*Provided information*:
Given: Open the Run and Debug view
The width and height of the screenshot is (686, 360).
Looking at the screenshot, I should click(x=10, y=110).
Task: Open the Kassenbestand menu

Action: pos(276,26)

* * *

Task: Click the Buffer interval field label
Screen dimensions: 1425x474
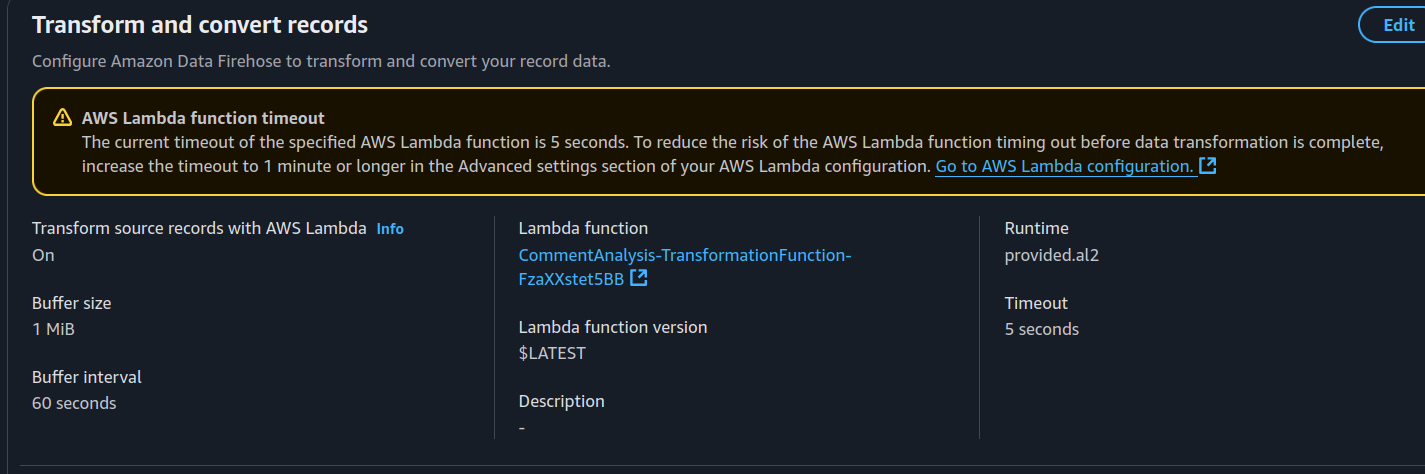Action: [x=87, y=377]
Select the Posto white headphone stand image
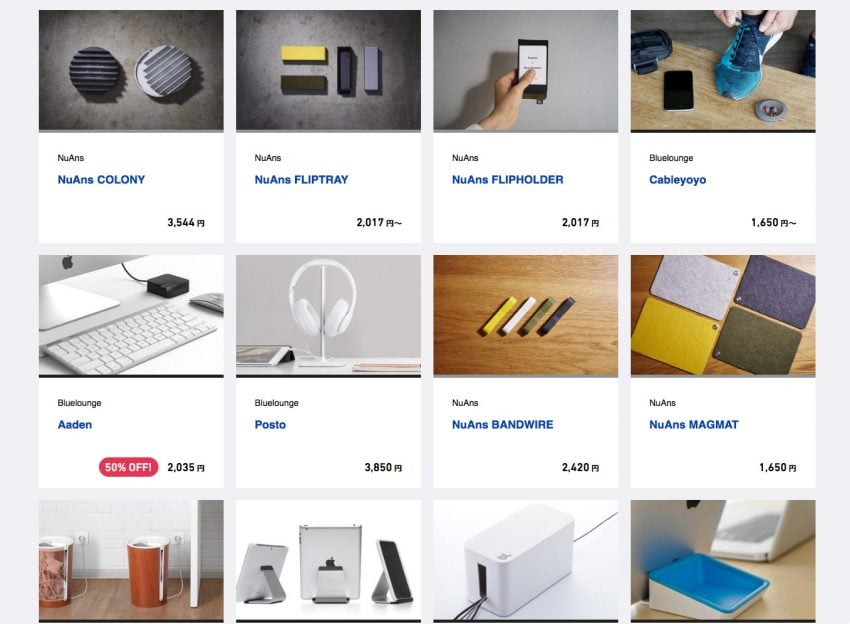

...

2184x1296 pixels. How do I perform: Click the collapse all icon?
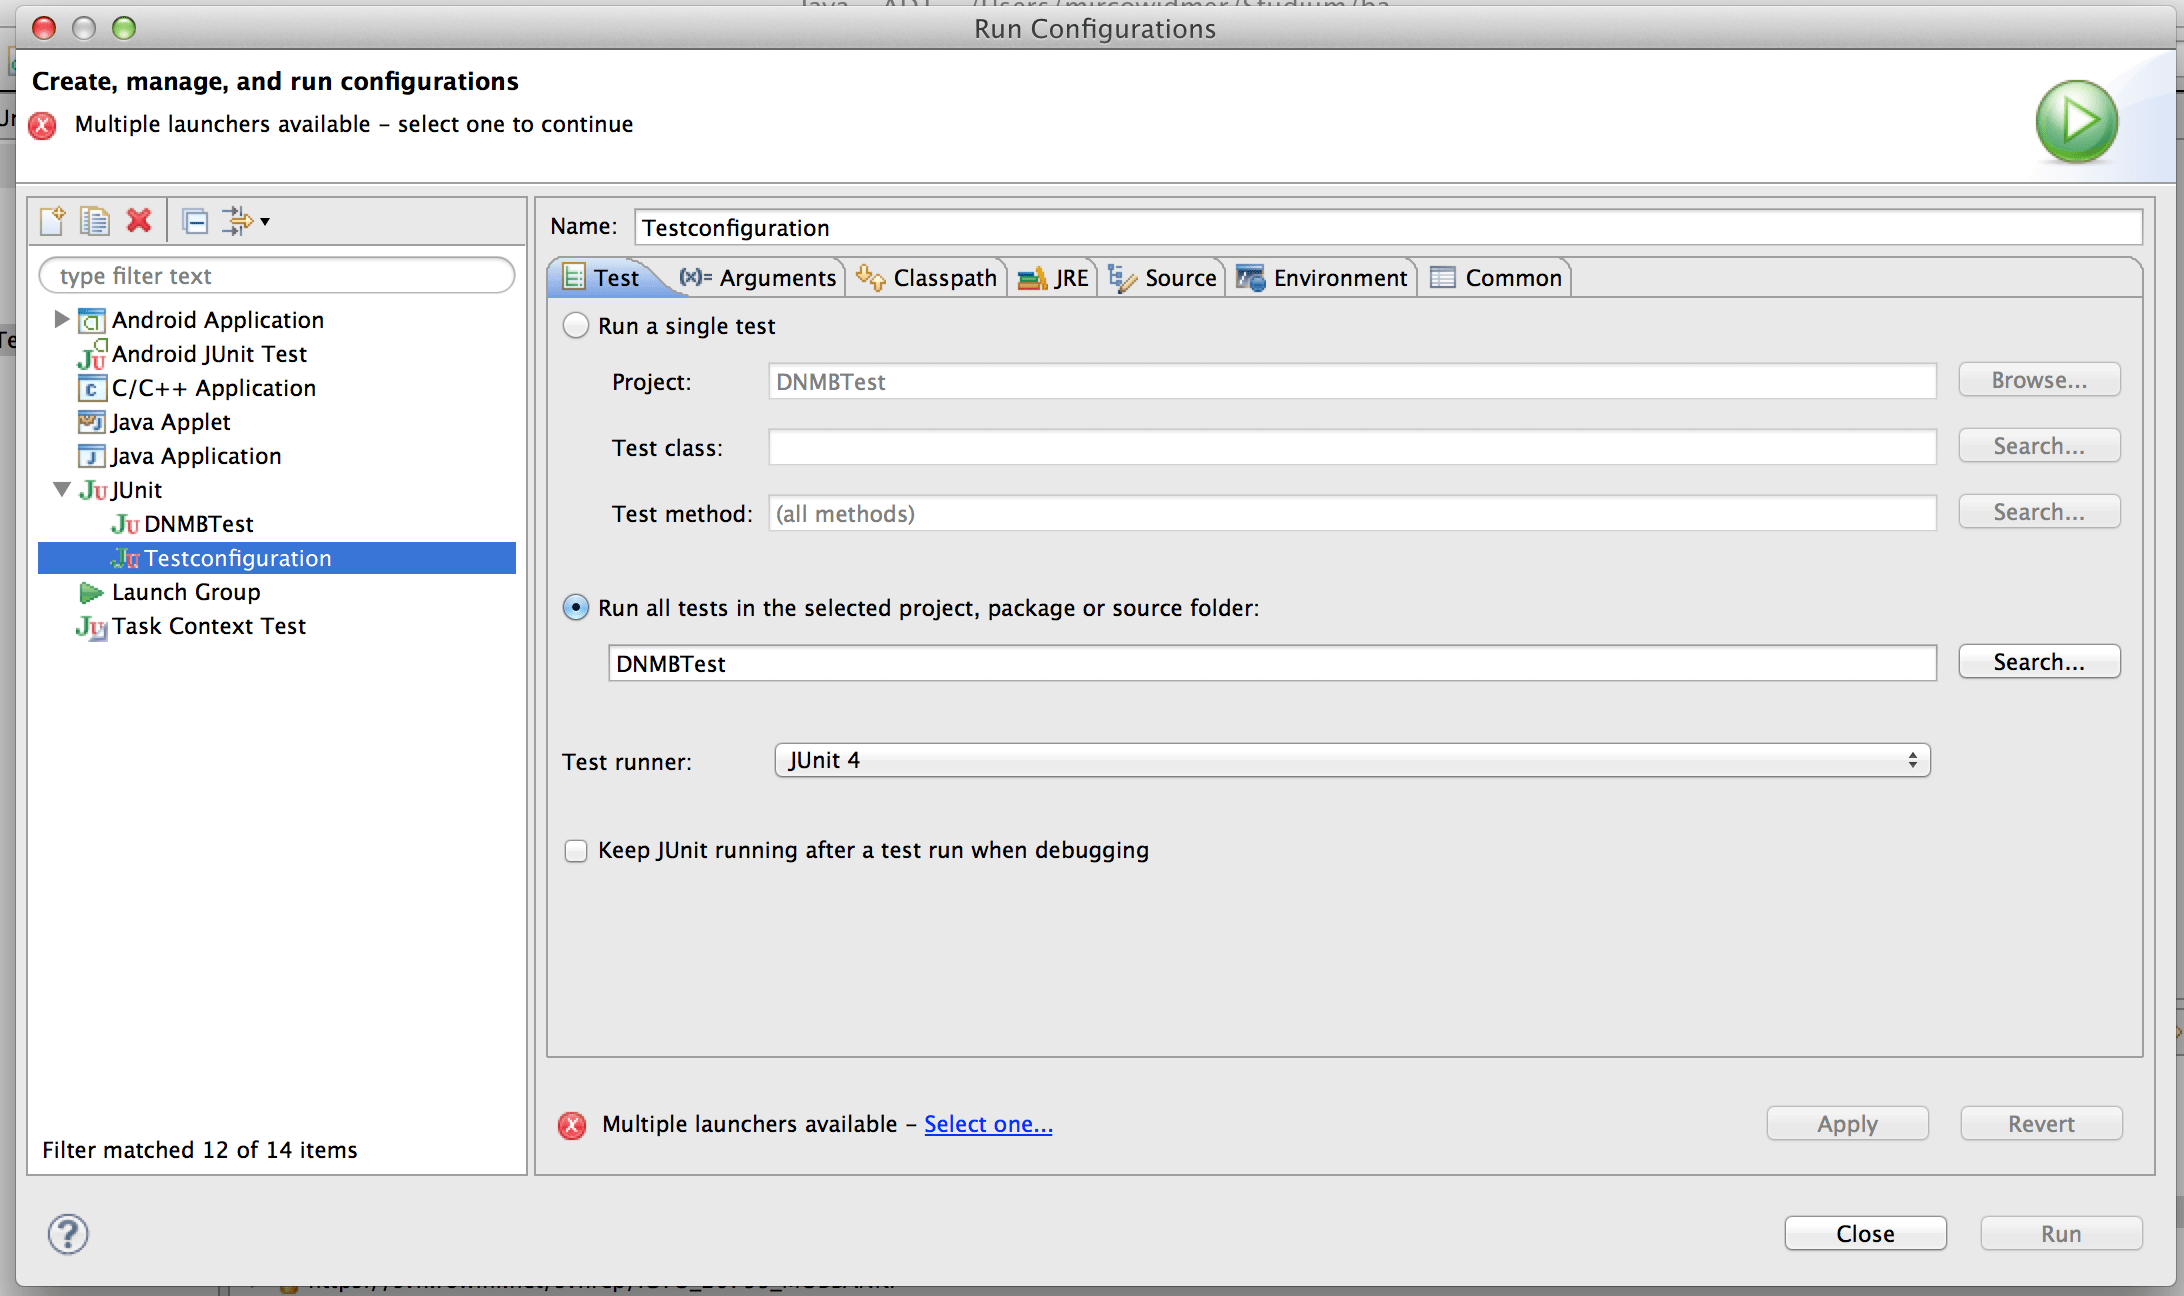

*Problem to solve*: Please recast the rows as a numbered list, starting at the line that has "Task: Click the Buffer interval field label" and ending after the line that has "Select the Posto white headphone stand image". Skip blank lines and leave the pictures out.

*Answer to this problem*:
1. Task: Click the Buffer interval field label
2. Screen dimensions: 1425x474
3. Action: [x=87, y=377]
4. Select the Posto white headphone stand image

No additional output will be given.